[英]I am having some trouble with web scraping using beautifulsoup
when ever i try to extract text between tags using.text() it gives a blank screen with just [] as output当我尝试使用 .text() 在标签之间提取文本时,它会给出一个空白屏幕,其中只有 [] 作为 output
import requests
from bs4 import BeautifulSoup
page = requests.get("https://www.amazon.in/s?k=ssd&ref=nb_sb_noss")
soup = BeautifulSoup(page.content, "html.parser")
product = soup.find_all("h2",class_="a-link-normal a-text-normal")

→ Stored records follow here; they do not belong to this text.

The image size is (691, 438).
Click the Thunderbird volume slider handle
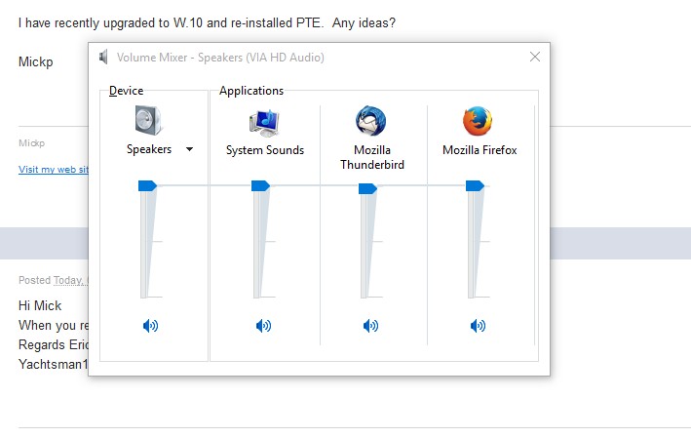point(367,188)
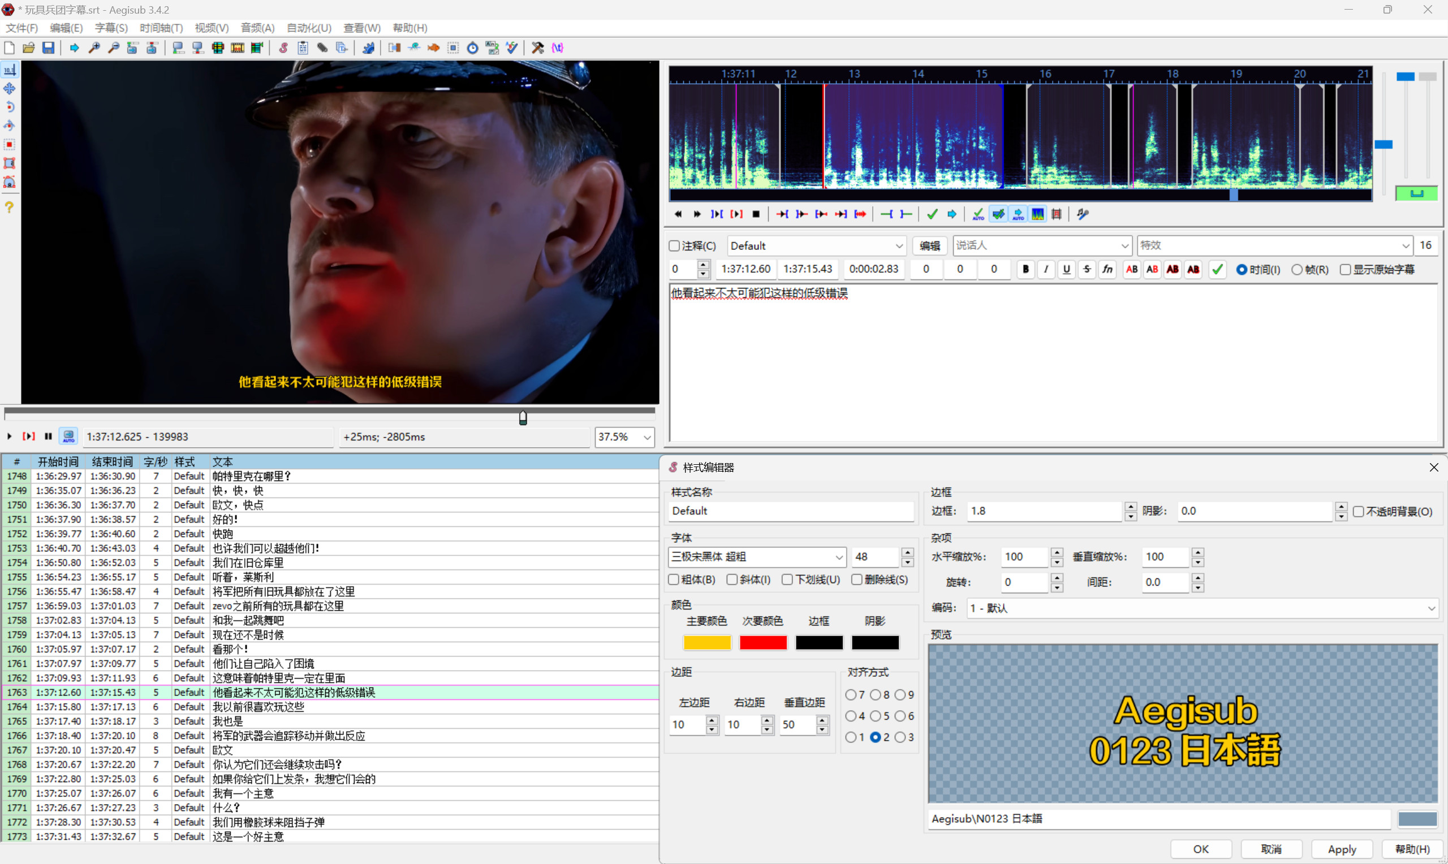The height and width of the screenshot is (864, 1448).
Task: Stop audio playback in audio toolbar
Action: coord(756,214)
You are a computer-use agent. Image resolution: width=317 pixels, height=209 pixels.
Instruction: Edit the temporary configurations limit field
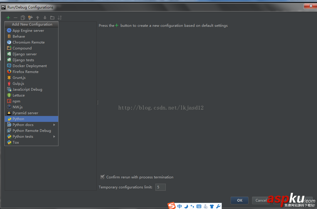click(x=160, y=187)
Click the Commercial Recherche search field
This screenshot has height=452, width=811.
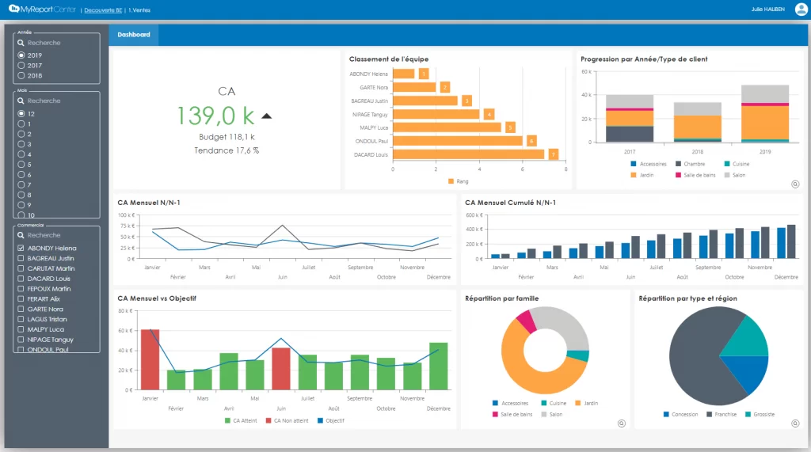click(x=59, y=235)
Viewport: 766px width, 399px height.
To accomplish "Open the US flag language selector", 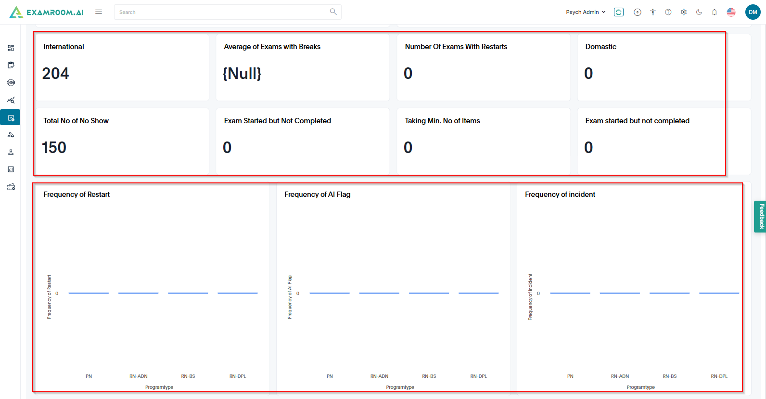I will tap(731, 12).
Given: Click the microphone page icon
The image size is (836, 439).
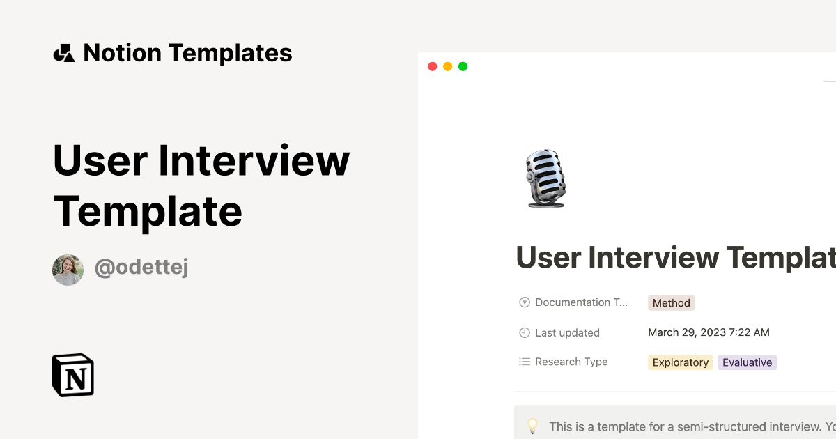Looking at the screenshot, I should [x=545, y=178].
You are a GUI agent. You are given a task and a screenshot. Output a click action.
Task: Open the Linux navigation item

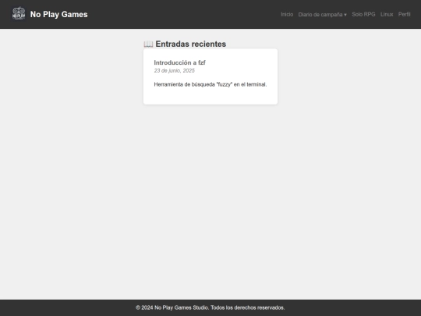387,14

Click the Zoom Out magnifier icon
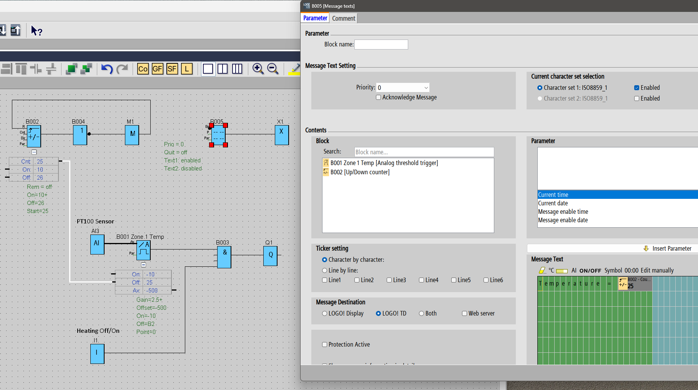[273, 69]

results = soup.find_all("span",class_="a-offscreen")
print(product)
this is the output that i got:这是我得到的 output:
C:\Users\Kushal\Desktop\requests-tutorial>C:/Users/Kushal/AppData/Local/Programs/Python/Python37/python.exe c:/Users/Kushal/Desktop/requests-tutorial/scraper.py
[]
when i try listing everything with a for loop then, nothing shows up not even the empty square brackets当我尝试用 for 循环列出所有内容时,什么都没有显示,甚至没有空方括号
Based on your comment below.根据您在下面的评论。 I've modified the code to fetch all the product title on the said page along with the price details.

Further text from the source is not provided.